Benchmarking the algorithms
In this large-scale systematic evaluation, researchers compared classic machine learning techniques against newer foundation models. They measured predictive performance using both 16S rRNA sequencing and shotgun metagenomics. The traditional methods included regularised logistic regression and random forests, which rely on standard numerical data representations.
The investigators compared these against GPT-derived semantic embeddings, a general tabular foundation model called TabPFN, and a microbiome-specific foundation model known as MGM. GPT-derived models consistently underperformed the traditional numerical methods. While TabPFN achieved strong out-of-the-box performance and competitive cross-cohort robustness, it did not consistently outperform well-tuned classical algorithms when tested across different cohorts.
What this preliminary research does not solve
This early-stage study makes it clear that researchers cannot simply plug biological sequence data into an AI framework and expect immediate clarity. The research does not solve the fundamental problem of inter-study heterogeneity, as standard batch-effect correction methods provided limited and non-uniform improvements. Furthermore, the microbiome-specific model (MGM) lagged behind standard baselines, suggesting that current pretraining is restricted in scope—specifically, its reliance on broad genus-level resolution lacks the necessary biological granularity to capture fine disease signals.

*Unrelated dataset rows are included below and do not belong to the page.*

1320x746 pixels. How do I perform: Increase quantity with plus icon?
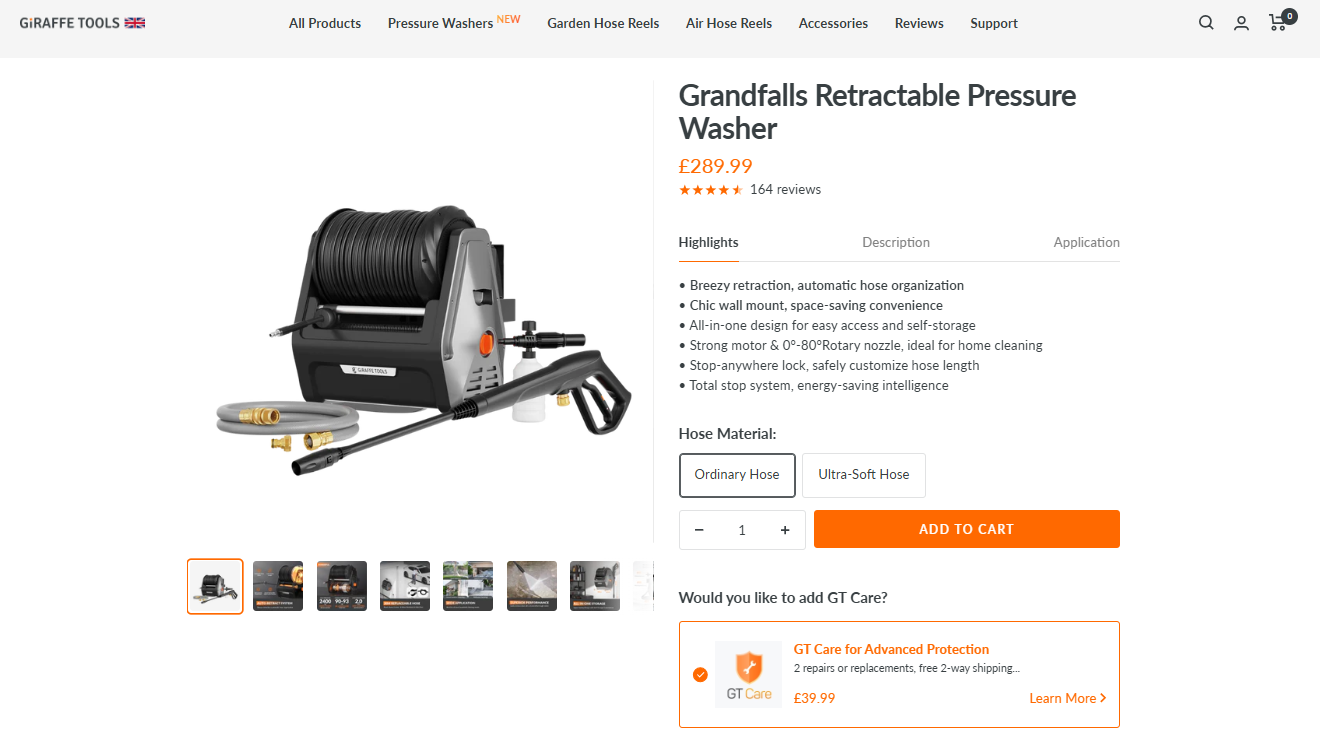[x=785, y=530]
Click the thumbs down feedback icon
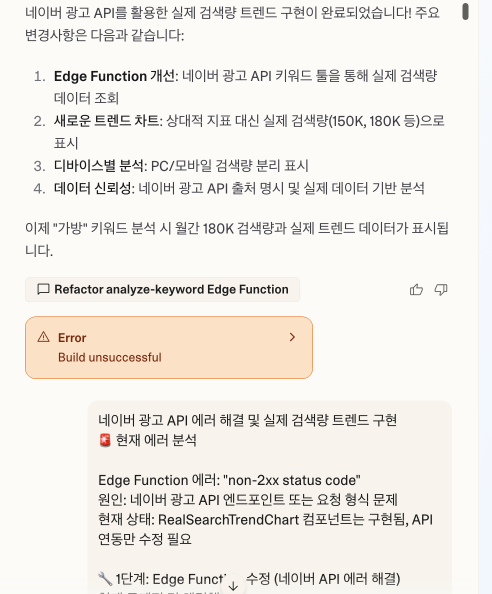This screenshot has height=594, width=492. 441,290
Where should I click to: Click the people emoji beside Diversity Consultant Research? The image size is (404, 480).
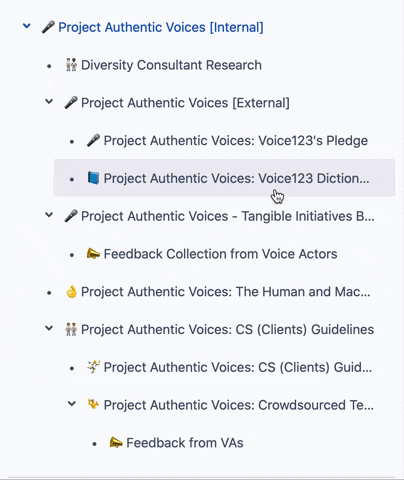pyautogui.click(x=71, y=65)
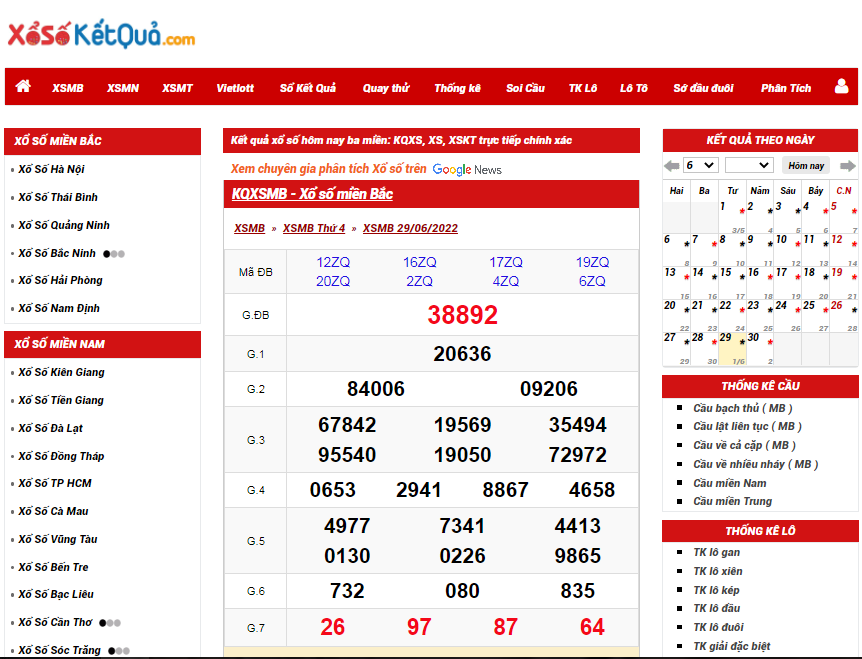Go back a month with the left arrow icon
Image resolution: width=862 pixels, height=659 pixels.
pos(670,164)
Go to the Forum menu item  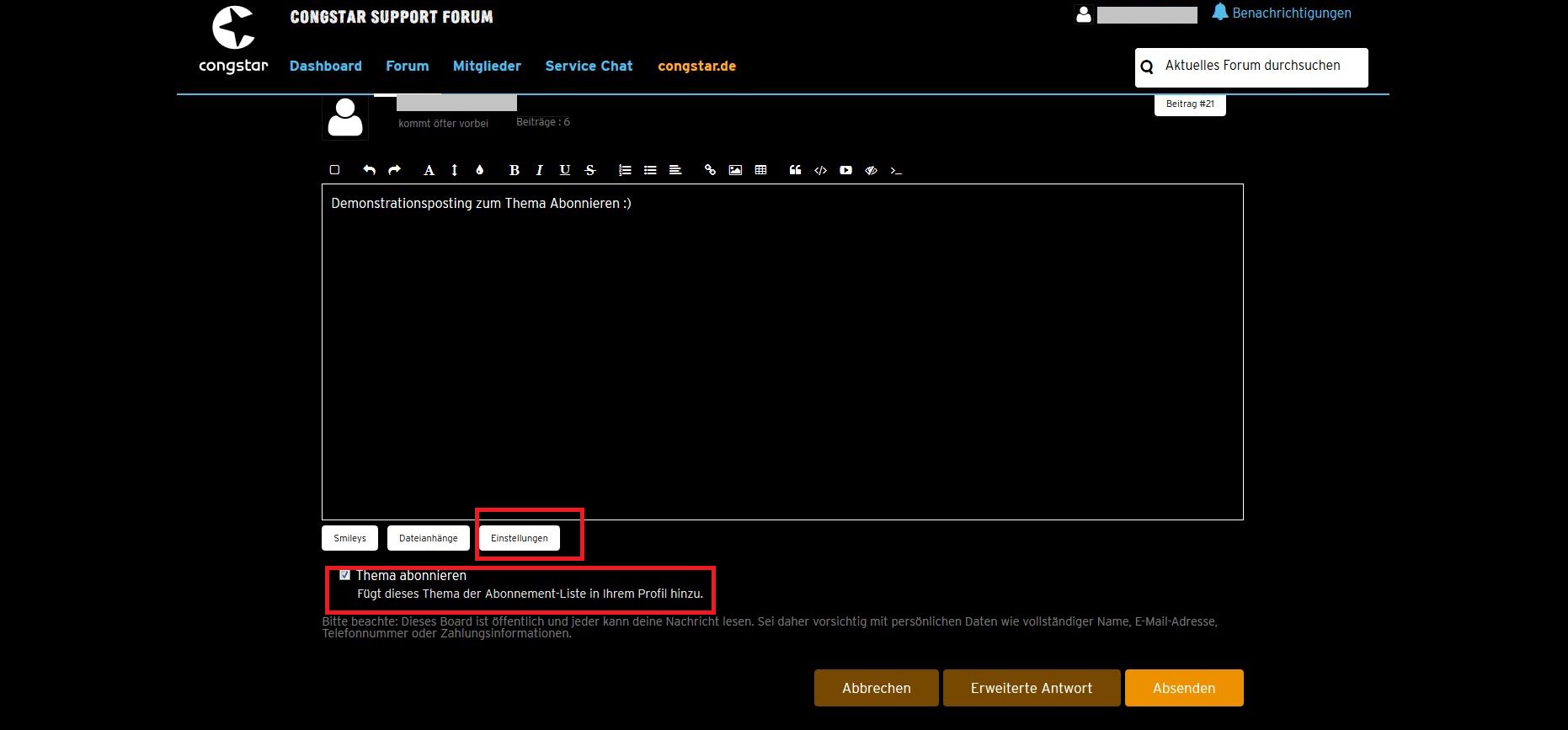click(407, 66)
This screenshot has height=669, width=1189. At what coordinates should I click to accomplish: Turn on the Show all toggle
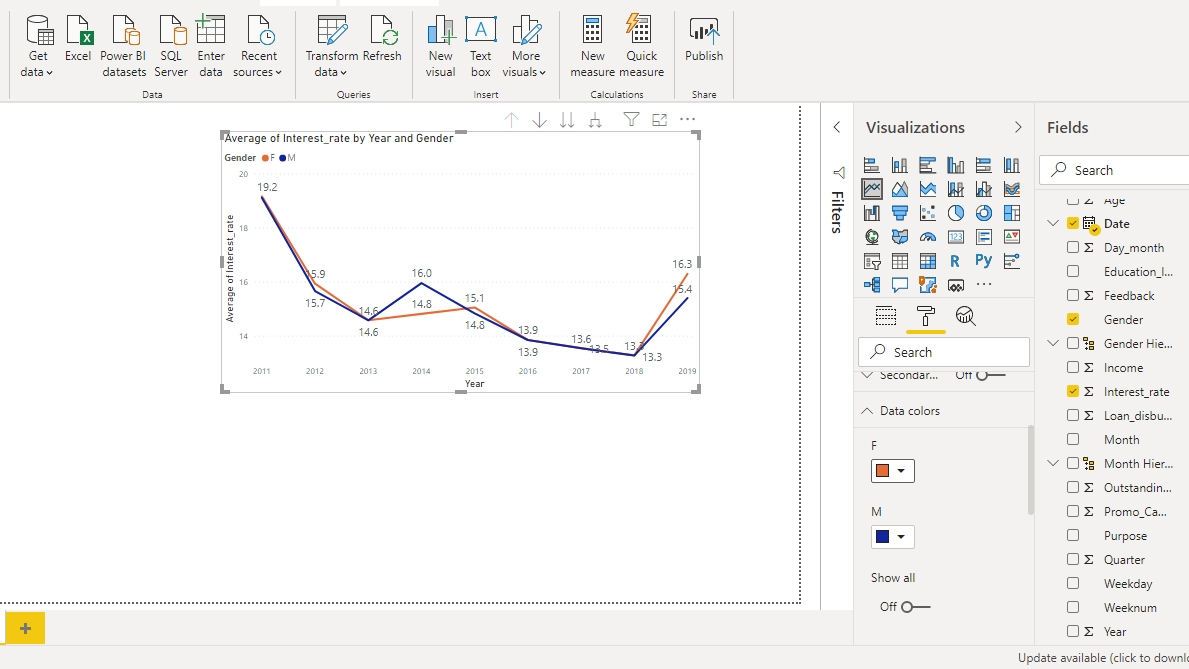(914, 607)
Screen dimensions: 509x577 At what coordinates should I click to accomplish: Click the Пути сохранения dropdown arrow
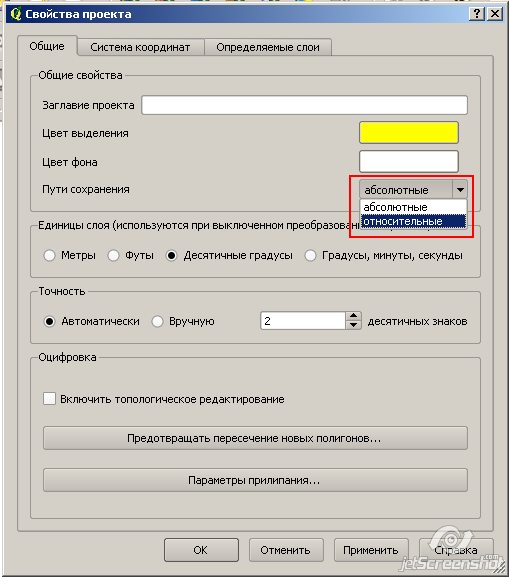pyautogui.click(x=460, y=190)
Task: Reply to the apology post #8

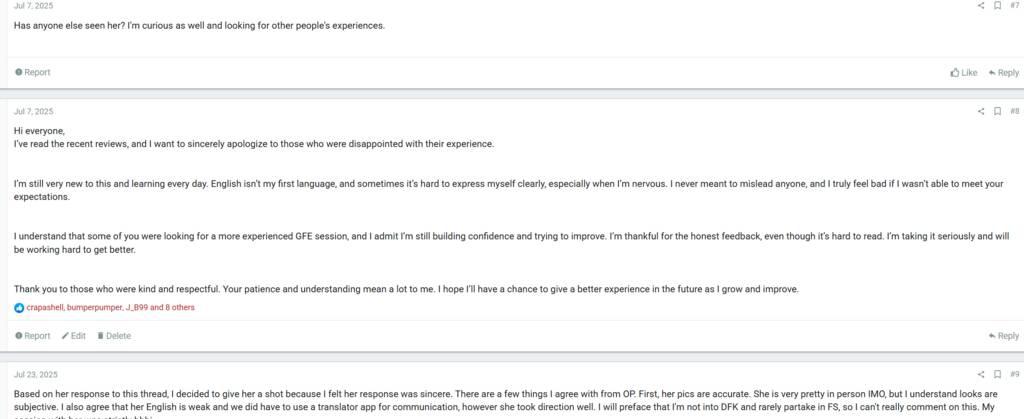Action: [1003, 336]
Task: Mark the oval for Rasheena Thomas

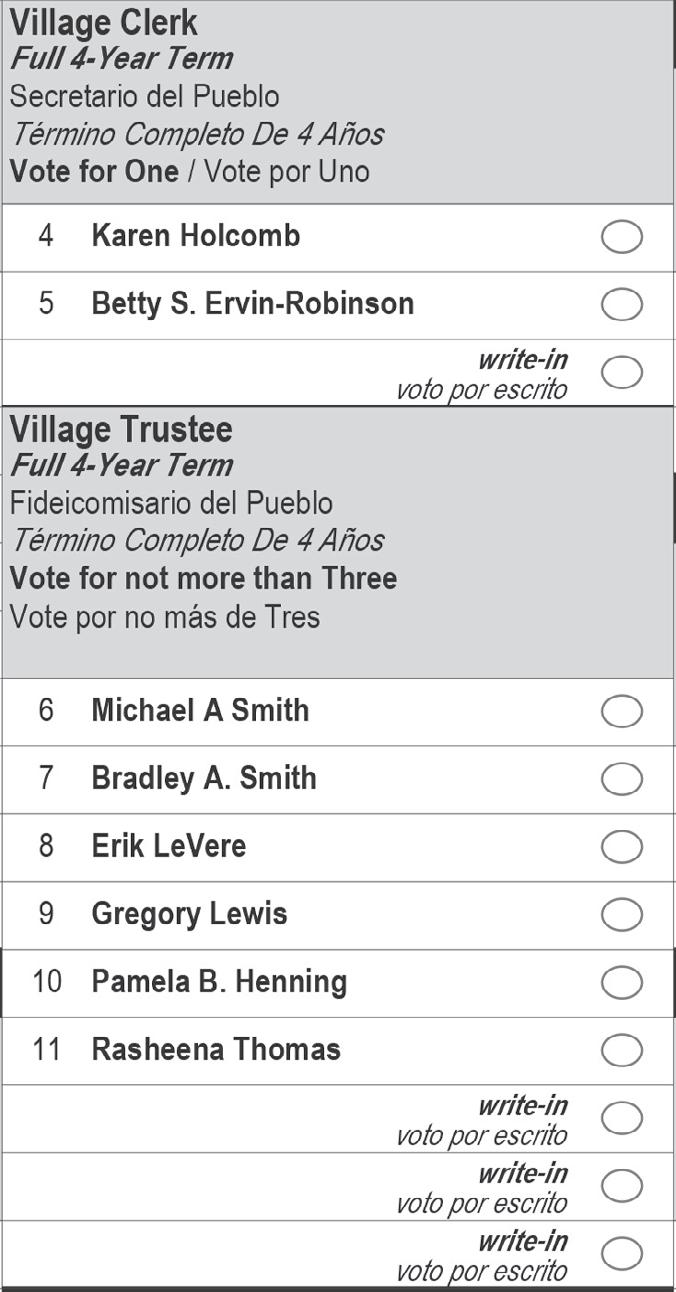Action: tap(621, 1050)
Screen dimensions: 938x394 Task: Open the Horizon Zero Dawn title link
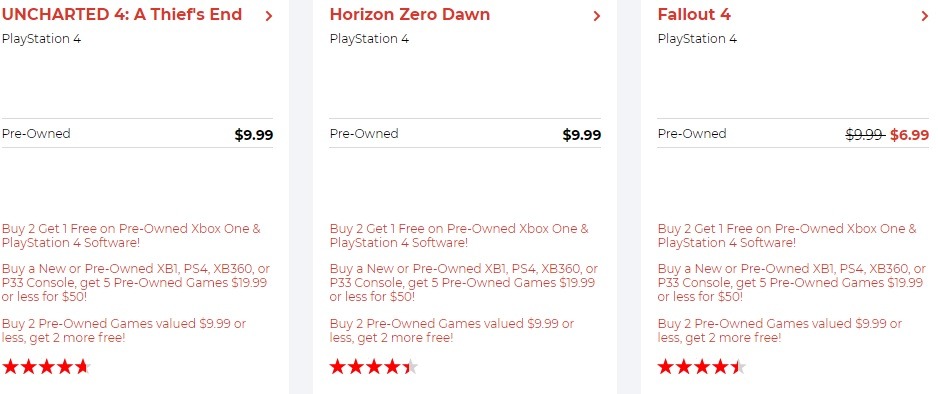coord(410,14)
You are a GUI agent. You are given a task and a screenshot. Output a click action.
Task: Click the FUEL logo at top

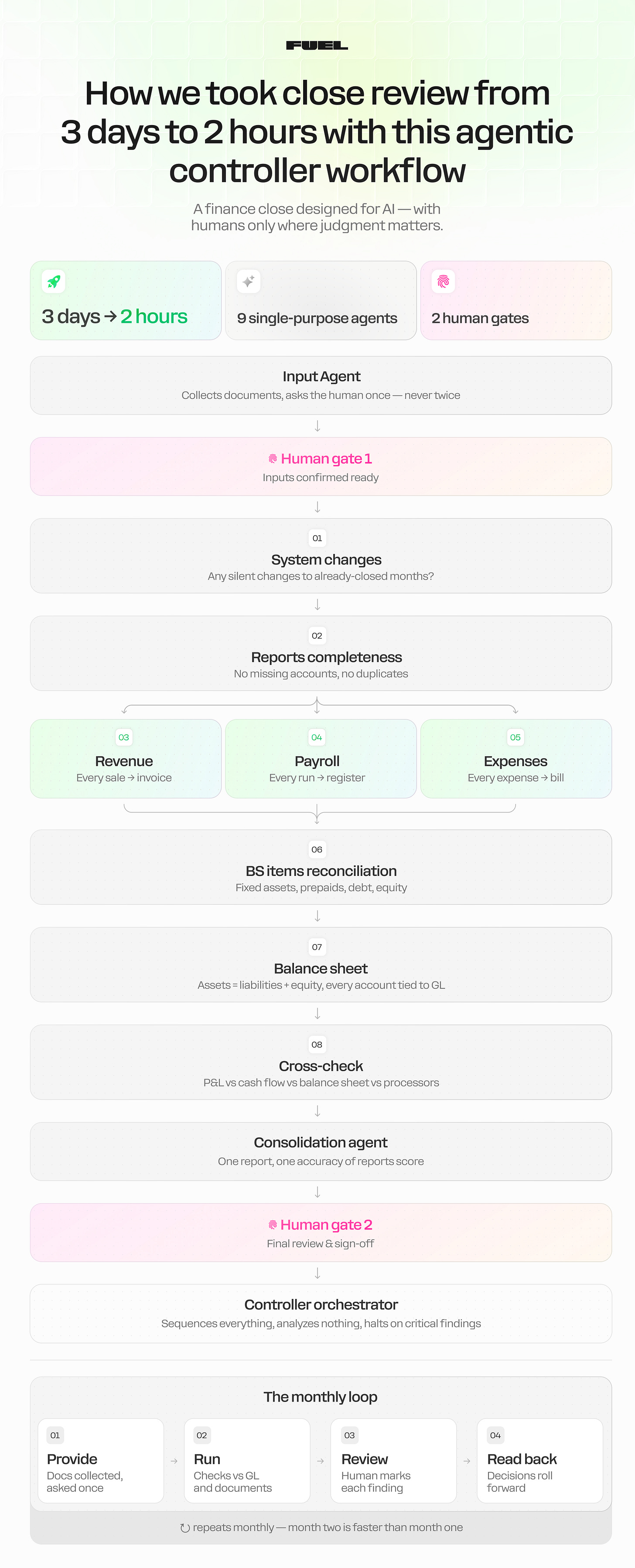[317, 46]
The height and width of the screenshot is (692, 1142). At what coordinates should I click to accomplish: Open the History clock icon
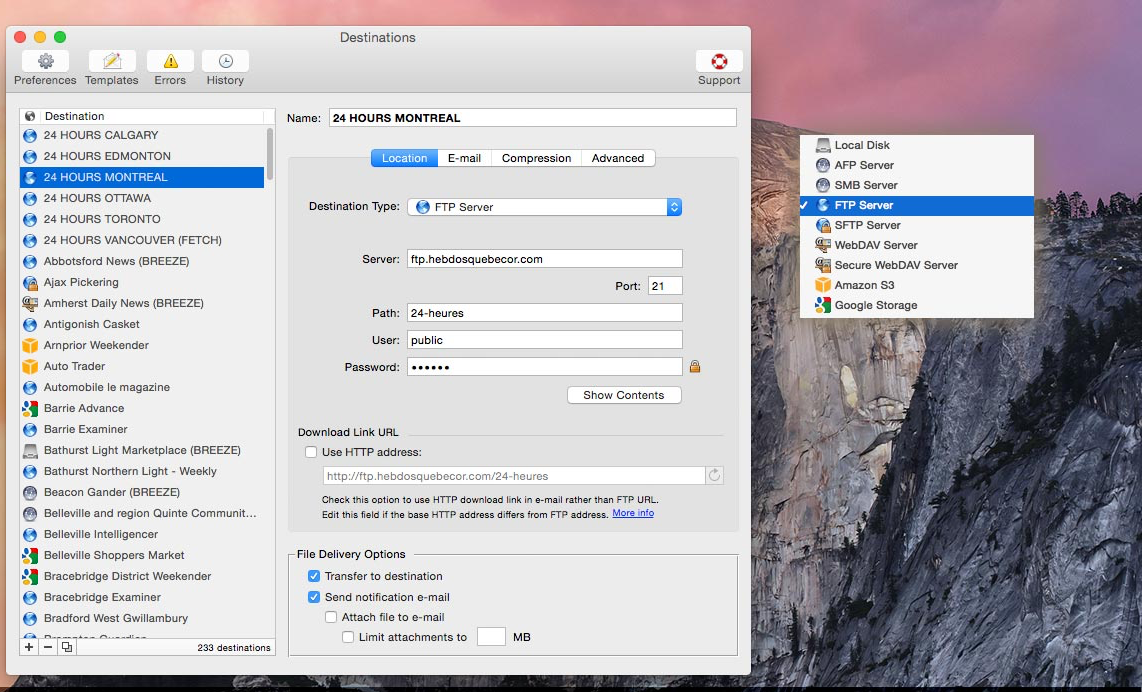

Future implications for microbial analysis
The findings suggest that developers may need to rethink how they train artificial intelligence on biological data. Building better diagnostic tools will require more than just adopting the latest algorithmic architectures. For future models to succeed, developers will likely need to:
- Increase the overall scale of pretraining data.
- Improve the taxonomic resolution to identify specific bacterial strains rather than broad genera.
- Design new architectures capable of translating pretraining into reliable cross-study generalisation.
Until these technical hurdles are cleared, classic machine learning remains a formidable standard for assessing microbial data. However, rather than being strictly theoretical, models like TabPFN already offer modest gains and strong out-of-the-box utility, pointing towards a promising—if challenging—future for foundation models in biology.